Так себе прикол. Ширяй сел и потянулся.

— Один деятель «забыл» в пациентке свой носовой платок, — сказал он. — После операции ей поплохело. Новую операцию делали уже в Первом меде, и новый хирург, который вытащил из тела носовой платок, узнал инициалы. Забывчивым хирургом оказался его учитель, доктор наук, профессор, который когда-то у нас преподавал. И это не хохма. Стрептоцид рассказывал, а ему — его научный руководитель, который тот платок и вытащил… — Ширяй вдруг замолчал, прислушиваясь. — Тихо! Что за звуки?

Послышалось, будто в прихожей что-то протяжно шаркнуло.

— Убавь! — распорядился он, показав на бум-бокс.

Музыку вырубили. Странный звук не повторялся.

— Посмотри, что там.

Один из будущих фармацевтов послушно встал, вытолкнул дверь наружу, выглянул в прихожую… и тут же влетел обратно, упав спиной на столик со жратвой. Причина проста: дверь рывком закрылась, ударив парнишку, — и тут же распахнулась обратно.

В дверном проеме появилось жуткое существо, похожее на человека. Но вроде бы не человек… какая-то мультяшная тварь в две трети человеческого роста, сошедшая с экрана; с длинным лезвием, зажатым в гигантской руке… Короче, рассмотреть его было непросто, слишком быстро оно двигалось. Складываясь и раскладываясь, словно гусеница, оно стремительно поползло к Ширяю, — прямо по упавшему студенту, по обломкам развалившегося столика…

Заорали все трое.

82.

Один охранник, сказала Елена. Без оружия…

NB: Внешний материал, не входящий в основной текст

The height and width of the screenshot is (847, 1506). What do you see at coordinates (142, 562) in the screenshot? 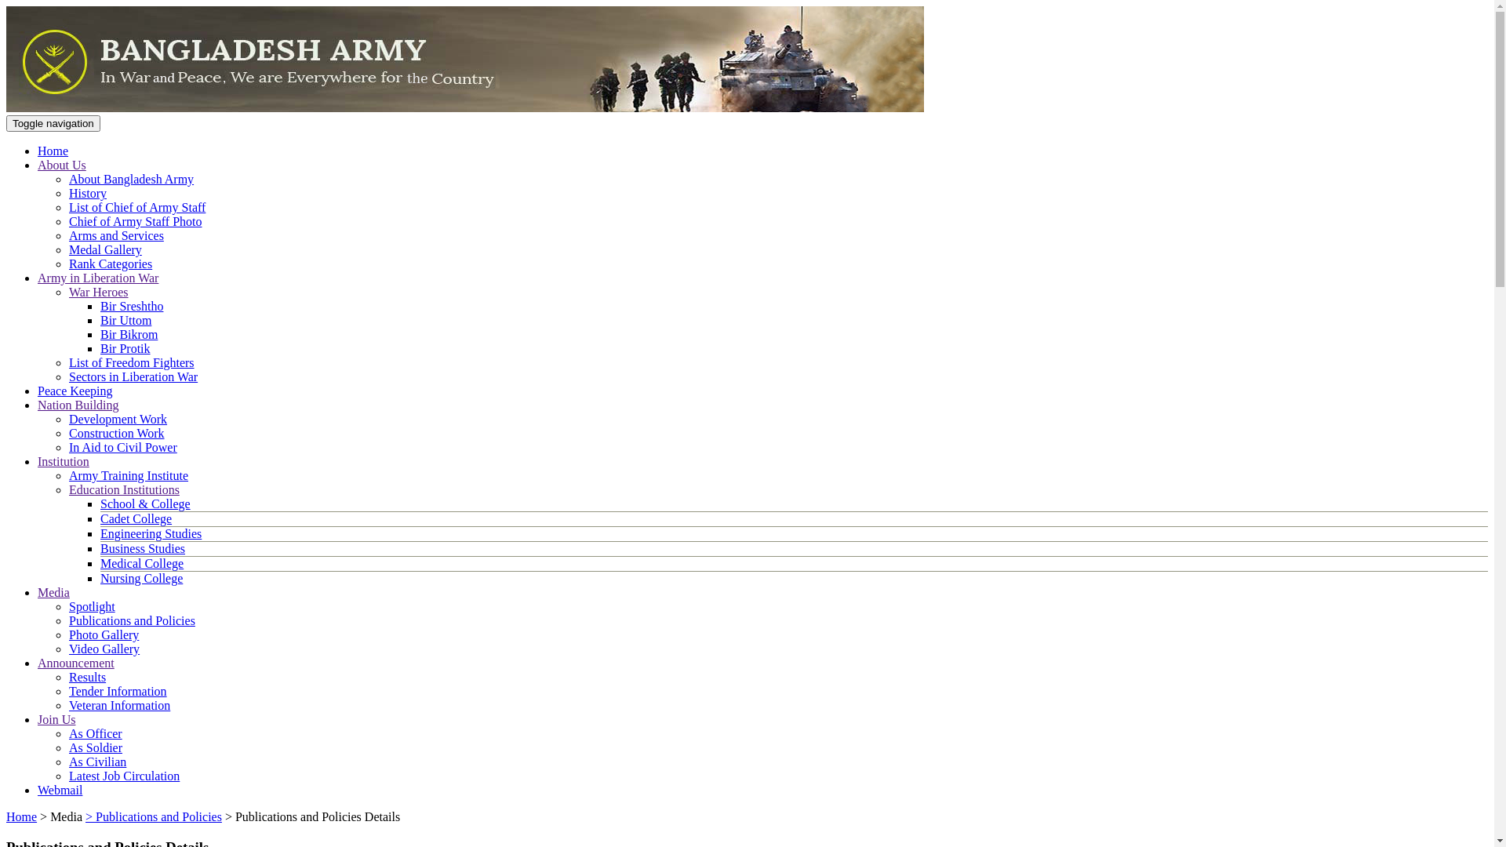
I see `'Medical College'` at bounding box center [142, 562].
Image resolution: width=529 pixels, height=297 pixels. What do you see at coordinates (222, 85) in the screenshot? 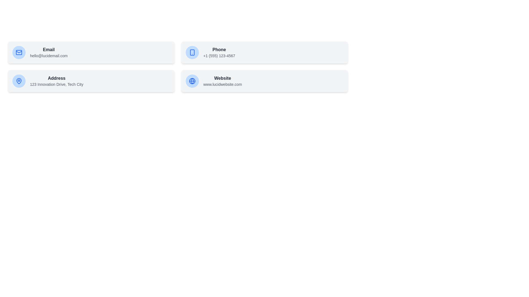
I see `the static text display showing 'www.lucidwebsite.com', which is located directly under the larger 'Website' label within the contact information section` at bounding box center [222, 85].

Не один. Даже не двое. Трое! Вдобавок, у того, который развалился на диване, красовалась кобура под мышкой. Пистолет, вероятно, раньше украшал кого-то из менеджеров. Наплечная кобура смотрелась на мальчишке так же органично, как ливрея на осле.

Обманула дочурка!

Ладно, лирика потом. Ствол, отобранный у Елены, лежал у меня в кармане, но использовать его — не было необходимости. Во-первых, и так справлюсь, во-вторых, окно дежурки выходило на улицу. Зачем шуметь, пугая прохожих? Если есть возможность уйти без шума, я уйду без шума.

Первейшая цель — этот, с пистолетом. Он здесь главный, видать. Вдобавок, он быстрее всех троих вышел из оторопи; уже тянулся рукой к оружию… Вы мне это прекратите, подумал я, превращая последний прыжок в атаку. По шаловливым пальцам я его и резанул, ни на миг не усомнившись в справедливости того, что делаю.